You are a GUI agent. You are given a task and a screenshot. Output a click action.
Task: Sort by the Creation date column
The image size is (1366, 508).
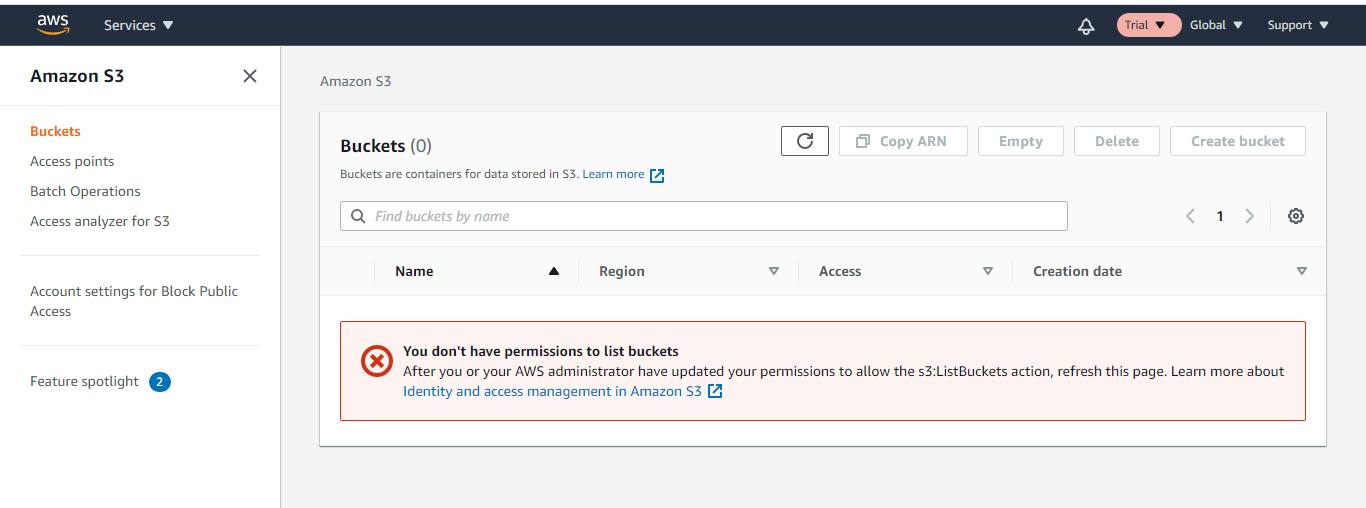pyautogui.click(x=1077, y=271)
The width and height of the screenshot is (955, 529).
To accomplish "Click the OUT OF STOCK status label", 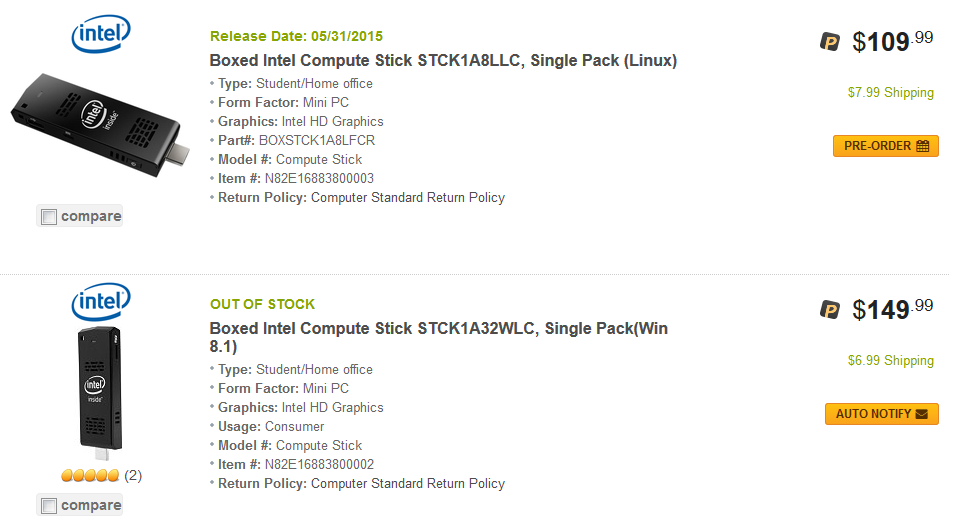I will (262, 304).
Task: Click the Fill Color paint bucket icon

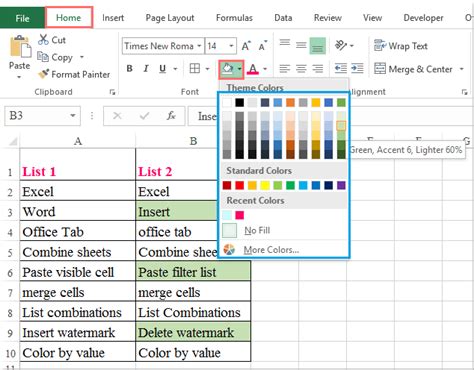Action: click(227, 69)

══════════

• Task brief: Respond with nothing but the number of lines in the data above that include the word "screenshot".

• Solved problem: 2